Aim of the exercise =>
Retype the data below verbatim; pictures do not belong in the copy.

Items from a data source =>
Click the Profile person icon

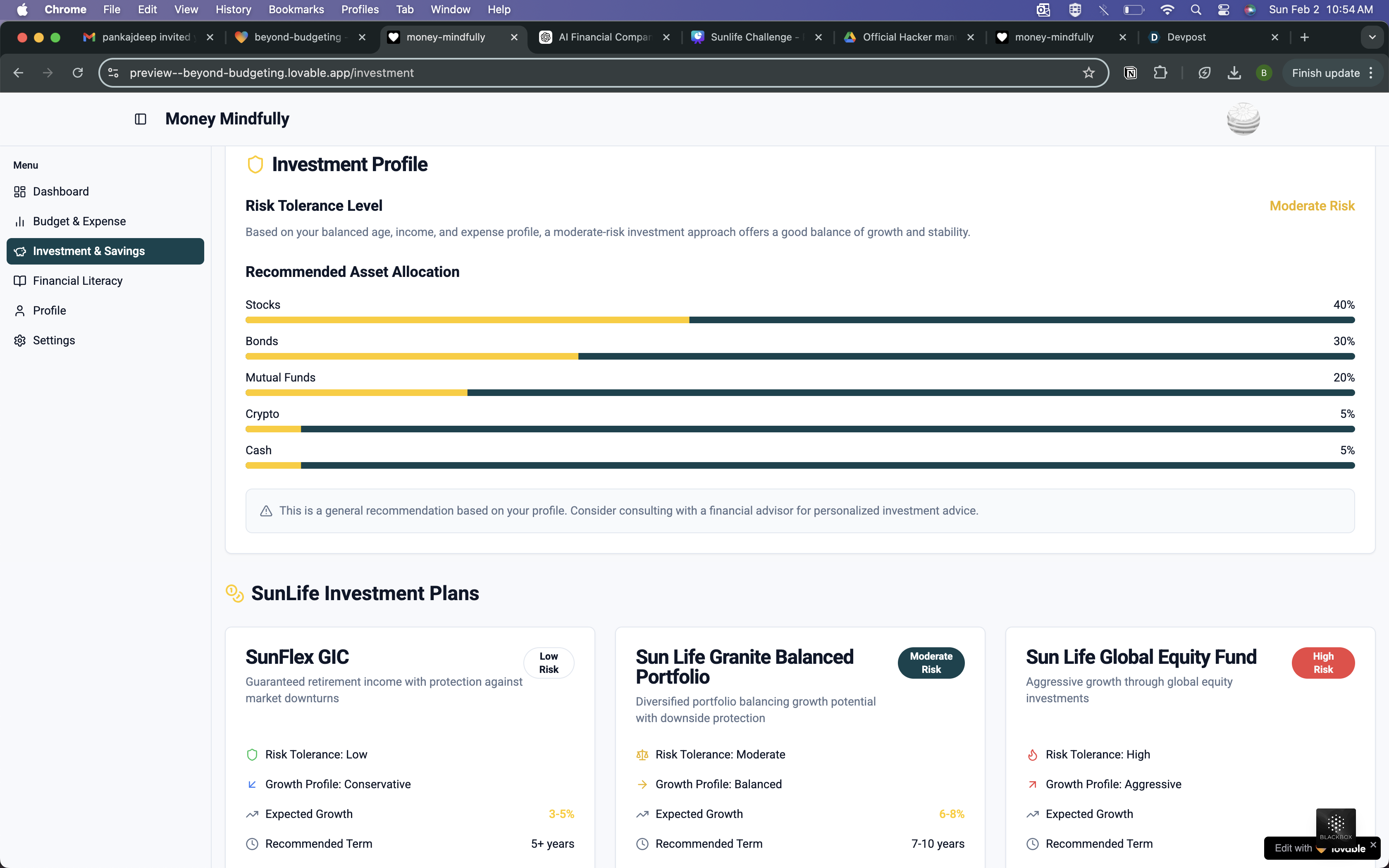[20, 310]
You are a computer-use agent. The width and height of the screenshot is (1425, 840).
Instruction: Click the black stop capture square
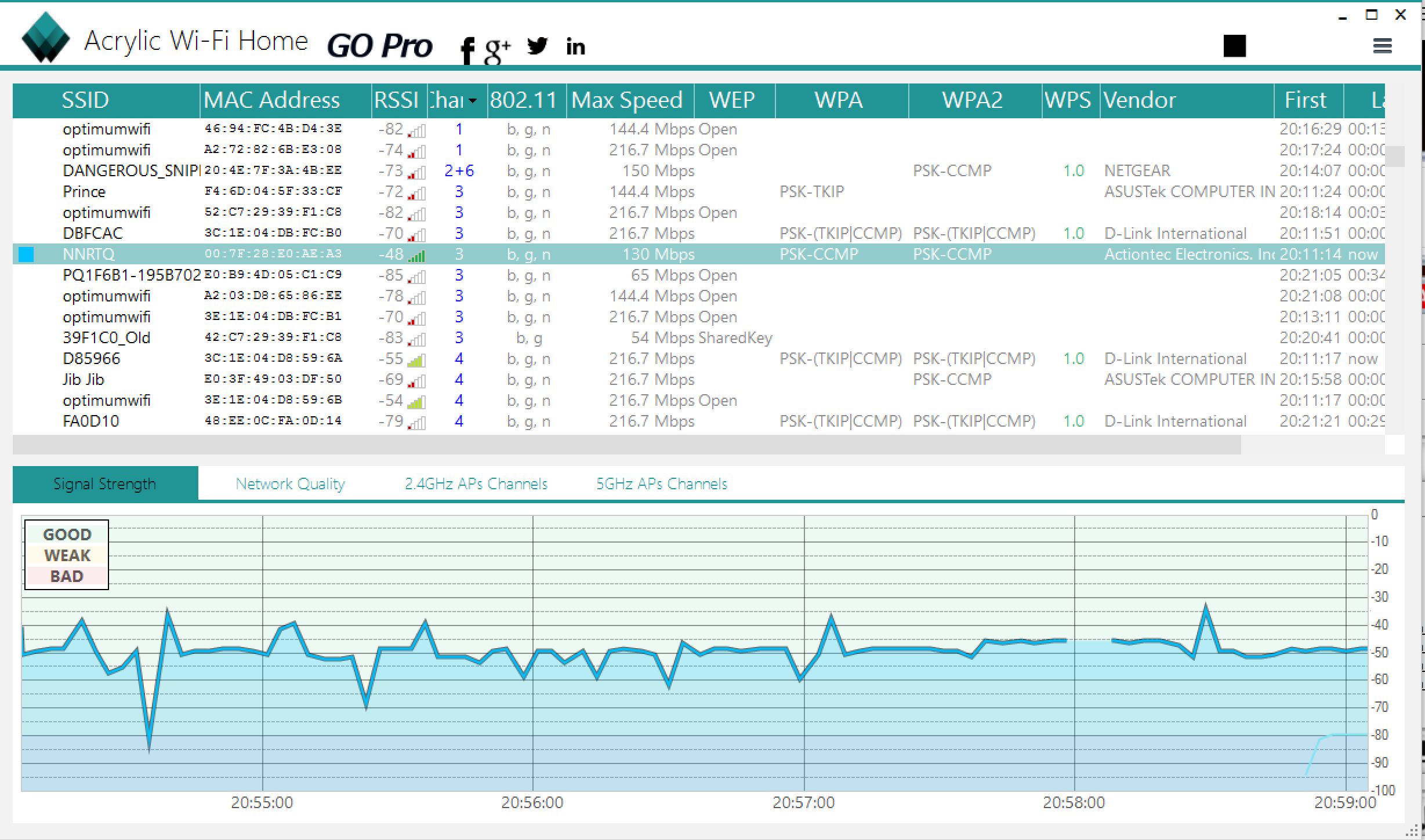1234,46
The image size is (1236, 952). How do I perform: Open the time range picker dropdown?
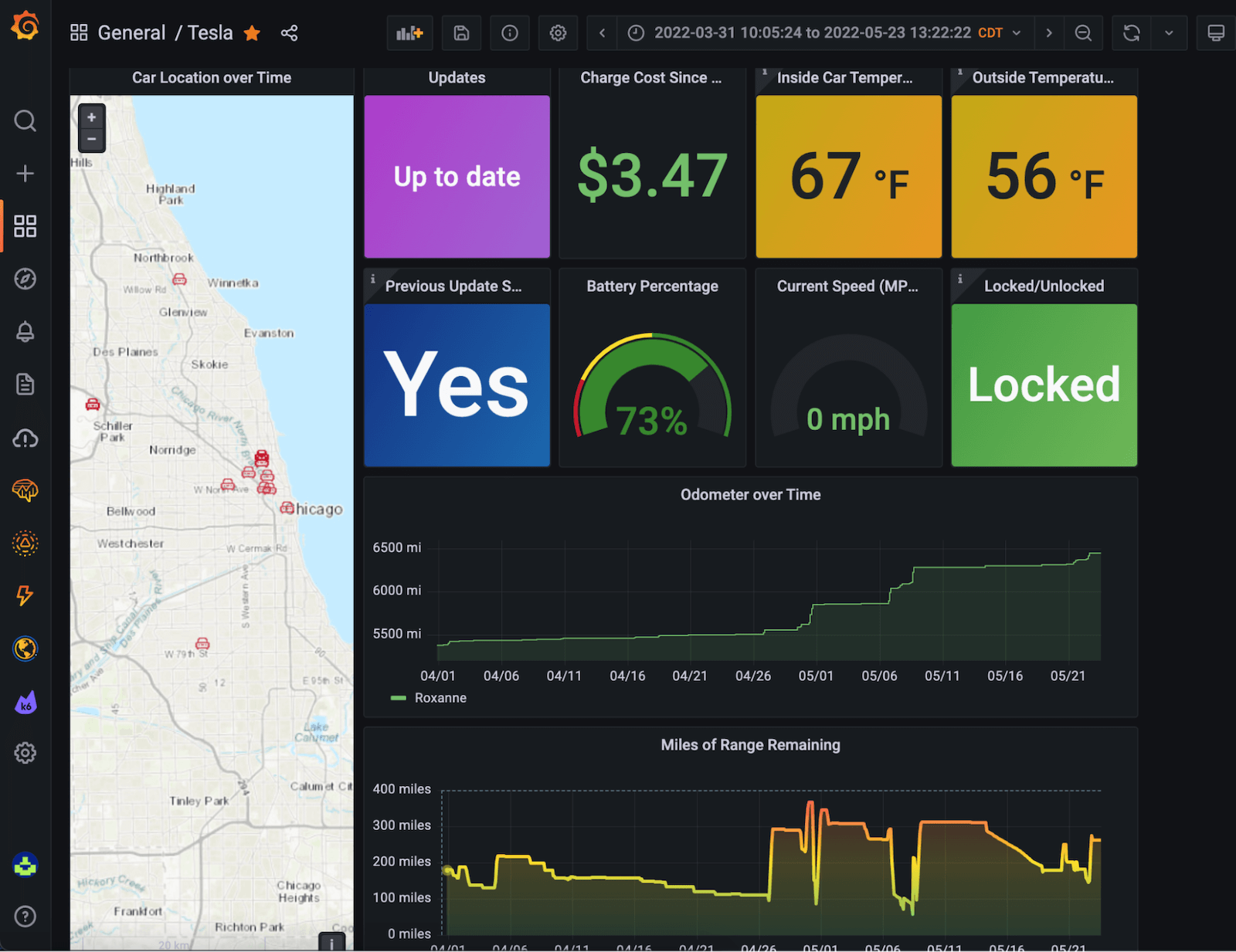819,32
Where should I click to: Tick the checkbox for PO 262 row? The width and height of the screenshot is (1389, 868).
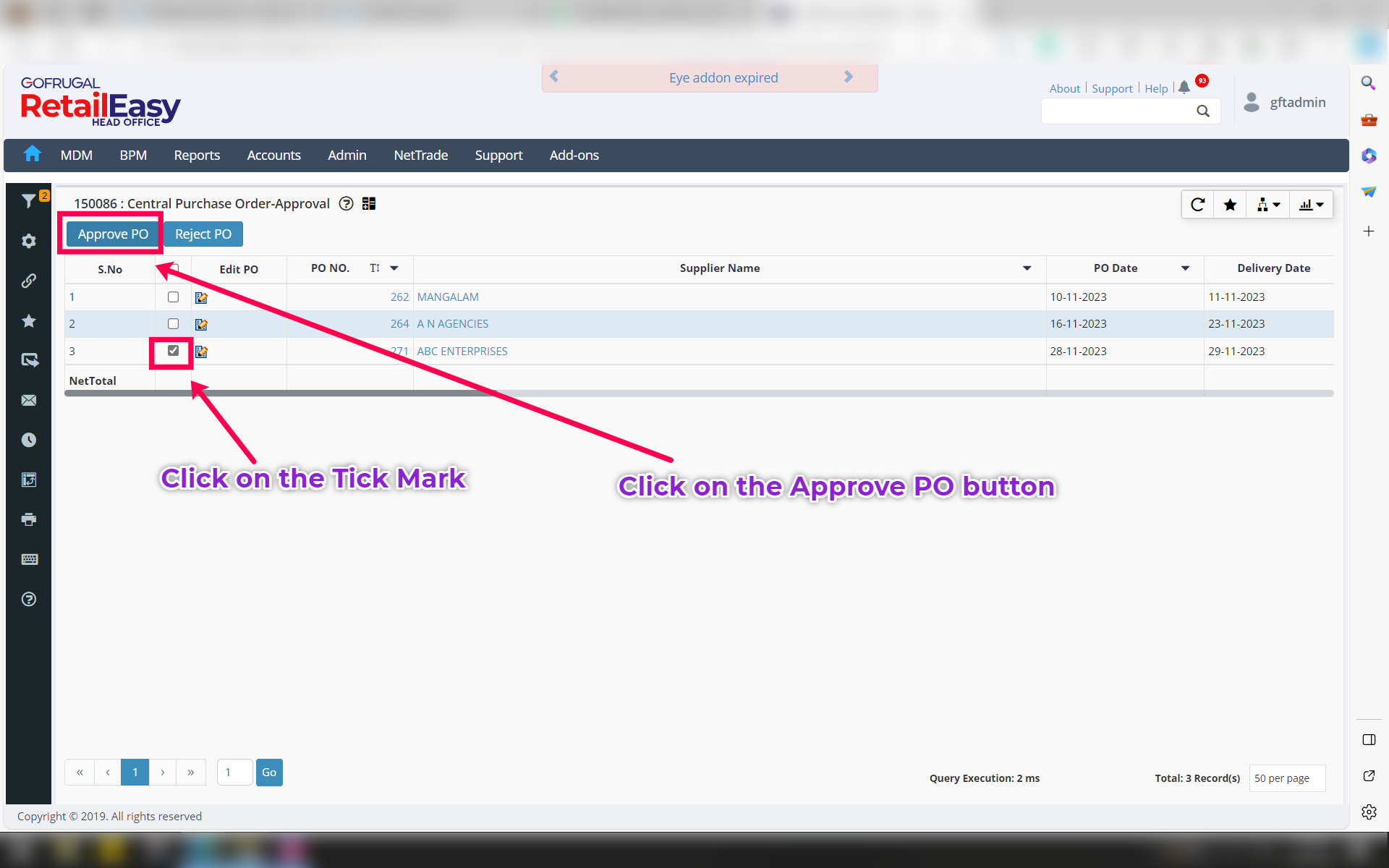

Task output =>
Click the Profile person icon

[20, 310]
You are a computer-use agent. The width and height of the screenshot is (1425, 840).
Instruction: Click the black stop capture square
1234,46
The image size is (1236, 952). How do I perform: Open the time range picker dropdown?
819,32
Where should I click to: Tick the checkbox for PO 262 row? The width and height of the screenshot is (1389, 868).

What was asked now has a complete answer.